§ Task requirements: Below is a listing from which only part is wanted; return exactly the lines from the one with "The height and width of the screenshot is (452, 820)." up to and including the one with "Check the Margherita".

§ Record extracts:
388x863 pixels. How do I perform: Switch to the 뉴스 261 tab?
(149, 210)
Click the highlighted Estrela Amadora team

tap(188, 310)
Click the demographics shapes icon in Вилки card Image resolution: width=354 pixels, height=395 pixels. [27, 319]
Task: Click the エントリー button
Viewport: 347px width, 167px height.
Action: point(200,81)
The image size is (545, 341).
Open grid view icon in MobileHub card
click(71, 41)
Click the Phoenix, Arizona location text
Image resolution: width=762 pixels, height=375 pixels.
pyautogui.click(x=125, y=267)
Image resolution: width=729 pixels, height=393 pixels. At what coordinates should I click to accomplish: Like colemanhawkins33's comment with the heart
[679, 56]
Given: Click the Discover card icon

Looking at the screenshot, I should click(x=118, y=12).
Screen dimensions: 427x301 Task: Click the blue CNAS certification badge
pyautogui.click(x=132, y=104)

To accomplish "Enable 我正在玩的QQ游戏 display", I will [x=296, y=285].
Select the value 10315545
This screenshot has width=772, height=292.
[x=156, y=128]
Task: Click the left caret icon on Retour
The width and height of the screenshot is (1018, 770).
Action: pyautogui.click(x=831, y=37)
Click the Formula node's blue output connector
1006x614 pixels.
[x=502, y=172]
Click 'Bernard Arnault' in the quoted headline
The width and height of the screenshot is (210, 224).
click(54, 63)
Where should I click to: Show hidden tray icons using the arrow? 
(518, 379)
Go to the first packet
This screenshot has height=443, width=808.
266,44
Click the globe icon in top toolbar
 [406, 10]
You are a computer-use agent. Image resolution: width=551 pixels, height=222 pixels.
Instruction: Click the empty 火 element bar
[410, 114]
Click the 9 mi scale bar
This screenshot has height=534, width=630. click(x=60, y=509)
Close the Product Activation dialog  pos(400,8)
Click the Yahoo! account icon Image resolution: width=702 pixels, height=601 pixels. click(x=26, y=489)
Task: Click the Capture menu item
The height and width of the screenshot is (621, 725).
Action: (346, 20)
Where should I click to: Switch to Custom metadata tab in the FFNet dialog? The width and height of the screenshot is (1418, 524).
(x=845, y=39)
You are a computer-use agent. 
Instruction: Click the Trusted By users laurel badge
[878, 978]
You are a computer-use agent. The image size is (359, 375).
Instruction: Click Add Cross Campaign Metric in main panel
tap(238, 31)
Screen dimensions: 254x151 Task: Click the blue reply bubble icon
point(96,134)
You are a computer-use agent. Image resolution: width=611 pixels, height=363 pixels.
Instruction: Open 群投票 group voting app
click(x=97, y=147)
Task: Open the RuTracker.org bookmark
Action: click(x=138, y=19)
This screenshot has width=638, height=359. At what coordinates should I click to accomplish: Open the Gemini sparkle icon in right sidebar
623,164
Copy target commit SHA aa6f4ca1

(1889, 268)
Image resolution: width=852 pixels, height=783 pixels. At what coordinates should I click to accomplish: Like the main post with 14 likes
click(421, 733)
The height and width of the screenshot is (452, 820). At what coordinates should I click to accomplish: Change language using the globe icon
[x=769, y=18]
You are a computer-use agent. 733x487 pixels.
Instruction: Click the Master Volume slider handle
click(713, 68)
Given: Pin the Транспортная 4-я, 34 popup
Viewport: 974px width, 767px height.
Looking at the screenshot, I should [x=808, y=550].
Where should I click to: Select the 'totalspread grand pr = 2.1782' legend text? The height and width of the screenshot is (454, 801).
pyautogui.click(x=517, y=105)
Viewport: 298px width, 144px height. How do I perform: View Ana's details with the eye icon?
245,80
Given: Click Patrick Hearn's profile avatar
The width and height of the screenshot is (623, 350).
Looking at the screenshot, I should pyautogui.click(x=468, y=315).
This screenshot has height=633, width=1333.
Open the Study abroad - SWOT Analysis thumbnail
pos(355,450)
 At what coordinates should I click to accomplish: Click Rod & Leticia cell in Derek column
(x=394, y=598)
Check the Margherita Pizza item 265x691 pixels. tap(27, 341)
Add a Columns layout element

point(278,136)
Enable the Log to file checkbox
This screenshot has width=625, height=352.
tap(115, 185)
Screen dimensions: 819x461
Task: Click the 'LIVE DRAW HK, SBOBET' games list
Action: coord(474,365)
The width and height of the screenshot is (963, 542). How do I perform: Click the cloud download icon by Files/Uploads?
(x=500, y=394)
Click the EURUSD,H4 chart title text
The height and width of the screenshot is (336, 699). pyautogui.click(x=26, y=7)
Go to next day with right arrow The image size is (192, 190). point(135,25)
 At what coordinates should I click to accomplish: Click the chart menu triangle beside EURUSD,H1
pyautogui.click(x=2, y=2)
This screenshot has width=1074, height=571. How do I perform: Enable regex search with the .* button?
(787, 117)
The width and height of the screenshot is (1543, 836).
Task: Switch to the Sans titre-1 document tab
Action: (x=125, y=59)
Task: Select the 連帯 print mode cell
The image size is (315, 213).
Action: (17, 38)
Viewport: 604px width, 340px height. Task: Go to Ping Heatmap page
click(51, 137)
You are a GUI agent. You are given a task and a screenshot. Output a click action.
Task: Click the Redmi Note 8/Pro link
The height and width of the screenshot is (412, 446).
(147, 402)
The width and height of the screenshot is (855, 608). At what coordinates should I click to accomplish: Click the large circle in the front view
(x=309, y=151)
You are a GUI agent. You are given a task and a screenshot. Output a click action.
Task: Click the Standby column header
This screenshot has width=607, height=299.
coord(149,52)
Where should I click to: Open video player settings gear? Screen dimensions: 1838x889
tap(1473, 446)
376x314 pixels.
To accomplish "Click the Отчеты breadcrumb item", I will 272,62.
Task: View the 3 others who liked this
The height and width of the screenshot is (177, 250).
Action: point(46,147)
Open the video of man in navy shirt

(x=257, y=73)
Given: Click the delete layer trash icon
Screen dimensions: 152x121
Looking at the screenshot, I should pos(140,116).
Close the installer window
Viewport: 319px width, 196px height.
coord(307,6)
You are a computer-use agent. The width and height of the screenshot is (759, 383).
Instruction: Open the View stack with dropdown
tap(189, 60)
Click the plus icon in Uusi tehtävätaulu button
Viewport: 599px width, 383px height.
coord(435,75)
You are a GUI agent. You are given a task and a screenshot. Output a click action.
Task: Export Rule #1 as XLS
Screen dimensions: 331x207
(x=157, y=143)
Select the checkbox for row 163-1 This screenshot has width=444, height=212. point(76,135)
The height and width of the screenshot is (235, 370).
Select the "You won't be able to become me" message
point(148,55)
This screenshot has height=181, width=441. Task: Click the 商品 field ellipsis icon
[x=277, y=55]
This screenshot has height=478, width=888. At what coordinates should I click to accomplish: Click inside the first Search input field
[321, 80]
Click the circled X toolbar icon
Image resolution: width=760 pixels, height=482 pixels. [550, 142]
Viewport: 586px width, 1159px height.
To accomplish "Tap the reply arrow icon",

§ Solution:
The height and width of the screenshot is (452, 820). At what coordinates should I click to accomplish: Change language using the globe icon
[x=769, y=18]
You are a computer-use agent. 733x487 pixels.
Instruction: Click the Master Volume slider handle
click(713, 68)
Given: Pin the Транспортная 4-я, 34 popup
Viewport: 974px width, 767px height.
Looking at the screenshot, I should [x=808, y=550].
Where should I click to: Select the 'totalspread grand pr = 2.1782' legend text? The height and width of the screenshot is (454, 801).
pyautogui.click(x=517, y=105)
Viewport: 298px width, 144px height. How do I perform: View Ana's details with the eye icon?
245,80
Given: Click Patrick Hearn's profile avatar
The width and height of the screenshot is (623, 350).
Looking at the screenshot, I should pyautogui.click(x=468, y=315).
This screenshot has height=633, width=1333.
Open the Study abroad - SWOT Analysis thumbnail
pos(355,450)
 At what coordinates should I click to accomplish: Click Rod & Leticia cell in Derek column
(x=394, y=598)
Check the Margherita Pizza item 265x691 pixels. tap(27, 341)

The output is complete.